Helga turned to Hertha and Nils. ‘Honey sweets with a little bit of dried ground beet. Good for busy bees. Now for Ida. You know how daisy tea calms the mind?’
Hertha crossed her arms. ‘We’ve tried that.’
‘I would expect nothing less of you and Nils,’ Helga said. ‘For most, that would have been perfectly effective.’
‘What do you mean, “most”?’ There was hesitation in Nils’ voice; he still wasn’t sure he wanted to be involved in this discussion, but the young woman wasn’t giving him much choice.
She looked at them briefly before turning her attention back to Ida, who was almost drowsing in her arms. ‘You are very lucky: Ida has been touched by the gods. She will bring great fortune to your farm if you show them the respect they are owed.’
‘How?’ Hertha’s arms remained crossed and at her belligerent tone, Ida’s mutterings grew ever so slightly louder. Behind them, Nils tensed up again.
Helga’s smile was not remotely shaken. She pulled out a small but sharp-looking blade, a carving knife with a wicked point, and produced a tile from another of her bags. ‘The gods . . . well, sometimes they’re a little hard of hearing,’ she said conspiratorially. ‘And sometimes we need to shout in different ways. Pour the tea.’ The command in the young woman’s voice had Hertha moving before she’d quite decided whether she was going to.

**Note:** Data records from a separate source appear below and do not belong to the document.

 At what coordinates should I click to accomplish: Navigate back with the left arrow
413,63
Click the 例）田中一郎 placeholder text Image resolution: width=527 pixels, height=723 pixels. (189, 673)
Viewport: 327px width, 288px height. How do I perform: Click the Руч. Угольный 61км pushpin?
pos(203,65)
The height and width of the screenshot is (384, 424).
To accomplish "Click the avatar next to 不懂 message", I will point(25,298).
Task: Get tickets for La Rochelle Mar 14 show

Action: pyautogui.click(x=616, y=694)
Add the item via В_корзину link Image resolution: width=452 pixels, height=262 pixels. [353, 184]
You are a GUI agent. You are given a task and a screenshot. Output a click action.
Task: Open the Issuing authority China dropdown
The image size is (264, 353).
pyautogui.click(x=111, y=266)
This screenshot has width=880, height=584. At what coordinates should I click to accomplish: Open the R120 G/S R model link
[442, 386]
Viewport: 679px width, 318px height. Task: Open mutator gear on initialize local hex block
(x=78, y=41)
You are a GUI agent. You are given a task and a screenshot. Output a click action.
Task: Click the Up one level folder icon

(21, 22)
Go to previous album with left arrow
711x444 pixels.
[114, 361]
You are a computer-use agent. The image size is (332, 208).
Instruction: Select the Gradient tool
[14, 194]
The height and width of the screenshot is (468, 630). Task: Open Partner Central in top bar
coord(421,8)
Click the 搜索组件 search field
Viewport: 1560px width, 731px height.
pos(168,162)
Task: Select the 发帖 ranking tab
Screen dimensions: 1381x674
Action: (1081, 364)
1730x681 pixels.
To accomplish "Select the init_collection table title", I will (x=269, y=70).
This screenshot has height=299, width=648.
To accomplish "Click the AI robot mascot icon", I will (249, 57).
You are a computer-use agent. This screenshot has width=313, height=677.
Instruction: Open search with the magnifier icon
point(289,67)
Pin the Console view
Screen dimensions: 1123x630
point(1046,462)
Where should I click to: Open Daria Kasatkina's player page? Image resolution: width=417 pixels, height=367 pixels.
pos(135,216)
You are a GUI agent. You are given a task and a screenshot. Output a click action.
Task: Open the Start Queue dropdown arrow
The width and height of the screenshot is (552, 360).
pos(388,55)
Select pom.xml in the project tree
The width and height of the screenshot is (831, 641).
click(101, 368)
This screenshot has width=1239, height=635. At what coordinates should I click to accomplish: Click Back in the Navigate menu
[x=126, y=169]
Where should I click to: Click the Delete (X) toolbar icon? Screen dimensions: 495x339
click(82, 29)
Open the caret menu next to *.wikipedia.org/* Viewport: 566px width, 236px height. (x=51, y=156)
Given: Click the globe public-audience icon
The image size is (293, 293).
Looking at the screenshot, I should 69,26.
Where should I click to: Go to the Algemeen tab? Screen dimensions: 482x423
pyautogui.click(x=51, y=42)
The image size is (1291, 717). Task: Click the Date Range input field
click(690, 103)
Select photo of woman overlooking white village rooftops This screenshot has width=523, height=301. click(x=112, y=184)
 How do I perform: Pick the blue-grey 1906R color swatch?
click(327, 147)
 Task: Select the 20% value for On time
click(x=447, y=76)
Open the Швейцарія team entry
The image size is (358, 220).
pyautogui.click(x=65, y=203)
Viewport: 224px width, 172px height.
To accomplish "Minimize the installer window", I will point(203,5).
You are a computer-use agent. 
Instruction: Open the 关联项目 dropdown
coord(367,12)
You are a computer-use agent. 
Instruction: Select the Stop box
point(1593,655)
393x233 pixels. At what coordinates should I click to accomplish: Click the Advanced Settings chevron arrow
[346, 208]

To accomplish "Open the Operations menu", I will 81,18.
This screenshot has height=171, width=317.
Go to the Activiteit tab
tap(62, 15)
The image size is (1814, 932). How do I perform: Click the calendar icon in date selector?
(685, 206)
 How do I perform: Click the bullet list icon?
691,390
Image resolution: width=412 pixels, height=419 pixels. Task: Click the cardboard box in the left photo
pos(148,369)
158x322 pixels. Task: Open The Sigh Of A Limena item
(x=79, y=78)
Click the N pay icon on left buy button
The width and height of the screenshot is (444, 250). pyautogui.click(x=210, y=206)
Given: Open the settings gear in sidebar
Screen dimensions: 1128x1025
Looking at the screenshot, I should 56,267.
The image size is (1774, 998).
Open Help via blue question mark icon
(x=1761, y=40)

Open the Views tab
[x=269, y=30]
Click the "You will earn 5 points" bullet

It wasn’t long before she was back, clutching a rough-hewn tree-bowl filled with steaming tea.
The knife made a scritching sound as it lanced into the thumb-sized tile in Helga’s hand, quick, deft movements sending blink-thin slivers of wood drifting to the ground until a rune appeared. Gently, she reached out and took the bowl from Hertha, passing her the tile in return.
‘Is that – magic?’
Hertha shushed her husband, none too gently. ‘What do we do with it?’ she said, respect in her voice.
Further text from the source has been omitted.